Write out the lines from the one containing "Task: Open the apps grid icon near avatar" through the one containing "Action: (x=80, y=24)", both included, as a numbered list without any blank lines.
[BEGIN Raw records]
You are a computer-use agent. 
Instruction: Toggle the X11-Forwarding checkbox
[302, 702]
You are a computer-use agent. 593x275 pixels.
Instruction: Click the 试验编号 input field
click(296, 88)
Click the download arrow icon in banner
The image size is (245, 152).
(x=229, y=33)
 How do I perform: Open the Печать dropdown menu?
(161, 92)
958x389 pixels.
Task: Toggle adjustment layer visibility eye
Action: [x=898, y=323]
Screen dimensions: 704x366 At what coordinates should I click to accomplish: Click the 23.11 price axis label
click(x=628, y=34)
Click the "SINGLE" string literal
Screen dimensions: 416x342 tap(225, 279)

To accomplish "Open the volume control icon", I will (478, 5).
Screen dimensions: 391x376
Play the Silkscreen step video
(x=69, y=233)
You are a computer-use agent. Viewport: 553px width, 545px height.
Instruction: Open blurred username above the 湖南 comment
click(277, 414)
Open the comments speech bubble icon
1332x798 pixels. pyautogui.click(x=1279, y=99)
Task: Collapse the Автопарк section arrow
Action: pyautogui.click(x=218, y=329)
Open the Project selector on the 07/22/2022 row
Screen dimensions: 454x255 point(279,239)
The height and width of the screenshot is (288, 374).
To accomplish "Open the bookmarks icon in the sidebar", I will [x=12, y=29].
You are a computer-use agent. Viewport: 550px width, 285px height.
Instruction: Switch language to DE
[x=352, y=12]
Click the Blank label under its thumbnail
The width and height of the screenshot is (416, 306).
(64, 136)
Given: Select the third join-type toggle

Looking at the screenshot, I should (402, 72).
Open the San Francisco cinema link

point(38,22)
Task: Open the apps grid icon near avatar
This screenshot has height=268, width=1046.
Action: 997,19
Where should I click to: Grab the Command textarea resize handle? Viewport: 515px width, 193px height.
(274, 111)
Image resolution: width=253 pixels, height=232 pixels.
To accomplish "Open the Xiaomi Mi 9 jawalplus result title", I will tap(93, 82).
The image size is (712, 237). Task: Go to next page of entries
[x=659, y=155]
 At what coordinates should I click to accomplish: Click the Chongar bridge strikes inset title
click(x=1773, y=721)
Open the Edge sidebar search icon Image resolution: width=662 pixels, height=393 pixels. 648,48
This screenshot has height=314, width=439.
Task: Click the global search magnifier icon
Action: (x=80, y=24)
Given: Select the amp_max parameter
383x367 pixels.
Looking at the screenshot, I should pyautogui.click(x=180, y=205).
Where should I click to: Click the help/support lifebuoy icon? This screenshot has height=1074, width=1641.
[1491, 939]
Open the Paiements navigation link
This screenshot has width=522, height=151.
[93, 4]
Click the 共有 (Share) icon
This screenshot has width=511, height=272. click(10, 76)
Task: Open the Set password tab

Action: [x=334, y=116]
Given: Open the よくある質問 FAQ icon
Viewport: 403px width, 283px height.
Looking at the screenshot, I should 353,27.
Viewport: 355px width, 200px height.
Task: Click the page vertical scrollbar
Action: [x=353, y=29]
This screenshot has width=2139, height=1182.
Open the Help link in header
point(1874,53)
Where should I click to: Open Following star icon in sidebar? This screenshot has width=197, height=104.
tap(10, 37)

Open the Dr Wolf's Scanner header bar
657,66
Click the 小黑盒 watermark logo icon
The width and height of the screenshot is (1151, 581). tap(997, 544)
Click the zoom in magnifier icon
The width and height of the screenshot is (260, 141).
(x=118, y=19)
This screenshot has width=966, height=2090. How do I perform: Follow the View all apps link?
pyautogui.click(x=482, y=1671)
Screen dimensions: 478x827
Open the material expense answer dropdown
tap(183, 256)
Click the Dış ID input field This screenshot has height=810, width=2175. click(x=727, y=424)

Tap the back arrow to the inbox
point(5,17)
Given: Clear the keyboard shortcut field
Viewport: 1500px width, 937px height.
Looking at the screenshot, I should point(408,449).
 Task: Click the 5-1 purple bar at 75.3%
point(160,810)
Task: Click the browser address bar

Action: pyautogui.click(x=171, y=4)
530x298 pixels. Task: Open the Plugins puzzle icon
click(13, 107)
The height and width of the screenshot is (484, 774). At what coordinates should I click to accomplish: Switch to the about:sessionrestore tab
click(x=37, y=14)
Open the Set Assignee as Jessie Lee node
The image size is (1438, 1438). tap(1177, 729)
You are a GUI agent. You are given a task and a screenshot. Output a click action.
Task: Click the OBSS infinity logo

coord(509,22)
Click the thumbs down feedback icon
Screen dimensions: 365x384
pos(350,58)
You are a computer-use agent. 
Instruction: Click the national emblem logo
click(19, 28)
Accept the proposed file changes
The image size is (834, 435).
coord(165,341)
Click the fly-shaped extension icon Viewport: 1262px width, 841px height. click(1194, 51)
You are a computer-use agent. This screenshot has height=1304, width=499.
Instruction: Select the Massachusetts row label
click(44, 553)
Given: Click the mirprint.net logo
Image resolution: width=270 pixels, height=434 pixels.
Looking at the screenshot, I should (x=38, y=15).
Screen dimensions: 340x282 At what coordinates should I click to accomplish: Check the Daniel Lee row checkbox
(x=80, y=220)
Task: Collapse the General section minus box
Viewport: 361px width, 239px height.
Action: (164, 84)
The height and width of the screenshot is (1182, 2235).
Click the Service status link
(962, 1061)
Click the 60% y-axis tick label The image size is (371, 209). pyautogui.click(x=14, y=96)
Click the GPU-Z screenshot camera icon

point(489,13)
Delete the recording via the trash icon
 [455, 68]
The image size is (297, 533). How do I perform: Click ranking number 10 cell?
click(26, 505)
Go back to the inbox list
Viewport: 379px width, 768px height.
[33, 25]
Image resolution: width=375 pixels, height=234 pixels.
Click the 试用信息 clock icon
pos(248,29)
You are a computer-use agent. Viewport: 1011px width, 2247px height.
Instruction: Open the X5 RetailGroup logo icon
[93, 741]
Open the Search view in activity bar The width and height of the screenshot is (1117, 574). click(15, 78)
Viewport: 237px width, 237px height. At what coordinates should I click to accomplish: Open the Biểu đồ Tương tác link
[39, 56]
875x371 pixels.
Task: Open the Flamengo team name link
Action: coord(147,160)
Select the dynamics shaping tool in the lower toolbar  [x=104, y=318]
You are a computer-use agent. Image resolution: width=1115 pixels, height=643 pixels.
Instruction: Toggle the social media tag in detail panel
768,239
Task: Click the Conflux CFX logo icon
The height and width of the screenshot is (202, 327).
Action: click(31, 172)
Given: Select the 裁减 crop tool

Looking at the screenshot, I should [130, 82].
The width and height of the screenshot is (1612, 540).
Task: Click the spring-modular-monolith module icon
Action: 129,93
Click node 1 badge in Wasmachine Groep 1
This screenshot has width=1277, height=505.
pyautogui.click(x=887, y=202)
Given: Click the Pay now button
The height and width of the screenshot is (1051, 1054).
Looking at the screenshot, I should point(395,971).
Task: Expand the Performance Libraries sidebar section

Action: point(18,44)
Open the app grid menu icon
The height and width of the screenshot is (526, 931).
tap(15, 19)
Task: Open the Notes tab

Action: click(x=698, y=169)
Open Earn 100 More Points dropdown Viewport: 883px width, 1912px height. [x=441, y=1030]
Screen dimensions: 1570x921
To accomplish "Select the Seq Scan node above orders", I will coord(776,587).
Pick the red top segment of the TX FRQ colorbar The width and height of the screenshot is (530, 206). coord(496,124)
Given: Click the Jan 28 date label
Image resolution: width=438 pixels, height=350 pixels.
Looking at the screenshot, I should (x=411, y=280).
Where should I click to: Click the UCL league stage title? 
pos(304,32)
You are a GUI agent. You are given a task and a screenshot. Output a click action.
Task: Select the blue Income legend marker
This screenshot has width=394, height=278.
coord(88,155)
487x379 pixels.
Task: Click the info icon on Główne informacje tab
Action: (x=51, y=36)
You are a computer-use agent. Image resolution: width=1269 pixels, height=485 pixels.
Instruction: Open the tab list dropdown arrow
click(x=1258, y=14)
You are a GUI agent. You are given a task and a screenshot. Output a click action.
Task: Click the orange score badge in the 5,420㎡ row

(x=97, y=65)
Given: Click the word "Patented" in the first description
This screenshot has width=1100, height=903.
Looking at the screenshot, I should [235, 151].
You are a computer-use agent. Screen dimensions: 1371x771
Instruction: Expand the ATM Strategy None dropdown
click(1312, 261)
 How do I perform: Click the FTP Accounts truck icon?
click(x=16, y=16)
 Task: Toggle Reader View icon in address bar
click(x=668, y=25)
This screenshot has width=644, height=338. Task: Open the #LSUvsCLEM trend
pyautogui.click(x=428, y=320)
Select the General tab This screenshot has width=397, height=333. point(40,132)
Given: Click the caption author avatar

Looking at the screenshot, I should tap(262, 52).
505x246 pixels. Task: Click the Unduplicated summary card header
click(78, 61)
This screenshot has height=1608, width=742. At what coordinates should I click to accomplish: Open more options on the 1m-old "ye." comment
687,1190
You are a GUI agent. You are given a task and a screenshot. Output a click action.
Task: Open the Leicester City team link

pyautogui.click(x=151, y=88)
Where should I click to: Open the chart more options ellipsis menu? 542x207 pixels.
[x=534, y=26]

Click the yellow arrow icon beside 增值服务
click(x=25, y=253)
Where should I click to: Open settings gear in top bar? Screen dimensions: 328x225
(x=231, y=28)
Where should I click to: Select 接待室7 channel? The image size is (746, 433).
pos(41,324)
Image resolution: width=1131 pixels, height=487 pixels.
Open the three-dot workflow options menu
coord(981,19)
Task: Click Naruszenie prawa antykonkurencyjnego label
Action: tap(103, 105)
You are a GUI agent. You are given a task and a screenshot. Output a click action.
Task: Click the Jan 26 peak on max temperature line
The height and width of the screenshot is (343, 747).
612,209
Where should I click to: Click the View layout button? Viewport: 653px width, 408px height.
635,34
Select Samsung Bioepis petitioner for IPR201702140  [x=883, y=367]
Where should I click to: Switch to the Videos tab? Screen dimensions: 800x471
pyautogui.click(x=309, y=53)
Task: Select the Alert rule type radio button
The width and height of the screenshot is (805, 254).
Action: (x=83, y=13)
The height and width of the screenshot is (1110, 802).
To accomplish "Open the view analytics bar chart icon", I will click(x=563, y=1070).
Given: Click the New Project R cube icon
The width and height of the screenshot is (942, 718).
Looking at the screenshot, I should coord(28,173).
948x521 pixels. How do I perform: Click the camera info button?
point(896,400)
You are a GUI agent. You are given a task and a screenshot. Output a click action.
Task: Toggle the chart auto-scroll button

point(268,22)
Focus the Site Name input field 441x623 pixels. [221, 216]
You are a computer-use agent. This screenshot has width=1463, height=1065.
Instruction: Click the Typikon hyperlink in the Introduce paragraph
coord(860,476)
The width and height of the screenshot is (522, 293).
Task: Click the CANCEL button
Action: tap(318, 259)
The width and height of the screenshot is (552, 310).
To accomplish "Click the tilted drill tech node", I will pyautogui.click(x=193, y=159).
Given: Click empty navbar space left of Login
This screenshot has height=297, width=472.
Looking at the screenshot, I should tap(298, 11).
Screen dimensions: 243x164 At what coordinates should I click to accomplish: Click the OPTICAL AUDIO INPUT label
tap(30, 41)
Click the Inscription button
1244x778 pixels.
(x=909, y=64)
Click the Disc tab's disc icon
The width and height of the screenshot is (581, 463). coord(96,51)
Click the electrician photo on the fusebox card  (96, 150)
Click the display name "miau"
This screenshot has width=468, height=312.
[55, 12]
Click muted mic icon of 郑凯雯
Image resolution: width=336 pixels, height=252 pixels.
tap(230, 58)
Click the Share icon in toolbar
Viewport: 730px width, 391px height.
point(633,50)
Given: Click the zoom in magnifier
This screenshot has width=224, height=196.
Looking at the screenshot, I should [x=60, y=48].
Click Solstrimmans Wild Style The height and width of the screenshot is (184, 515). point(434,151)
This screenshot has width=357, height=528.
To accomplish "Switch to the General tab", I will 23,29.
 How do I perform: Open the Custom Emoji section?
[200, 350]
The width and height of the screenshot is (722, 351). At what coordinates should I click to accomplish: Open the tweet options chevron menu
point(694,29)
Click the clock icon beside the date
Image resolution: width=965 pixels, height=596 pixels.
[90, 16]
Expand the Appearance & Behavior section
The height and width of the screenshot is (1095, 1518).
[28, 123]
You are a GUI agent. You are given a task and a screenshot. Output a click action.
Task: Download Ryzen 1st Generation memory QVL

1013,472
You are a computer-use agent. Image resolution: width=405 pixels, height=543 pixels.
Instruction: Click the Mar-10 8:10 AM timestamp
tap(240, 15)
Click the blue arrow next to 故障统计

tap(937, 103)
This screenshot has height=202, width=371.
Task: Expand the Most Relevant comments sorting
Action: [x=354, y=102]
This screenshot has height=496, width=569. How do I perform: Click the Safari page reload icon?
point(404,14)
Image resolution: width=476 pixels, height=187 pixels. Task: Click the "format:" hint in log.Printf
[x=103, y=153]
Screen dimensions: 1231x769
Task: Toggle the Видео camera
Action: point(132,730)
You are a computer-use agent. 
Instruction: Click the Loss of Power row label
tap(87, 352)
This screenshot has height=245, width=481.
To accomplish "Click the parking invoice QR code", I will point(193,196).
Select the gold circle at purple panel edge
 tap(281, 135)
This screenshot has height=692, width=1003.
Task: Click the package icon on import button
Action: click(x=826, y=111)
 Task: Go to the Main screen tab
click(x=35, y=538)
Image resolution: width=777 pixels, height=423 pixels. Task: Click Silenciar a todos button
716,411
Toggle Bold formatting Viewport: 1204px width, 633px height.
[END Raw records]
- _Response_
1. Task: Open the apps grid icon near avatar
2. This screenshot has height=268, width=1046.
3. Action: 997,19
4. Where should I click to: Grab the Command textarea resize handle? Viewport: 515px width, 193px height.
5. (274, 111)
6. Image resolution: width=253 pixels, height=232 pixels.
7. To accomplish "Open the Xiaomi Mi 9 jawalplus result title", I will tap(93, 82).
8. The image size is (712, 237). Task: Go to next page of entries
9. [x=659, y=155]
10.  At what coordinates should I click to accomplish: Click the Chongar bridge strikes inset title
11. click(x=1773, y=721)
12. Open the Edge sidebar search icon Image resolution: width=662 pixels, height=393 pixels. 648,48
13. This screenshot has height=314, width=439.
14. Task: Click the global search magnifier icon
15. Action: (x=80, y=24)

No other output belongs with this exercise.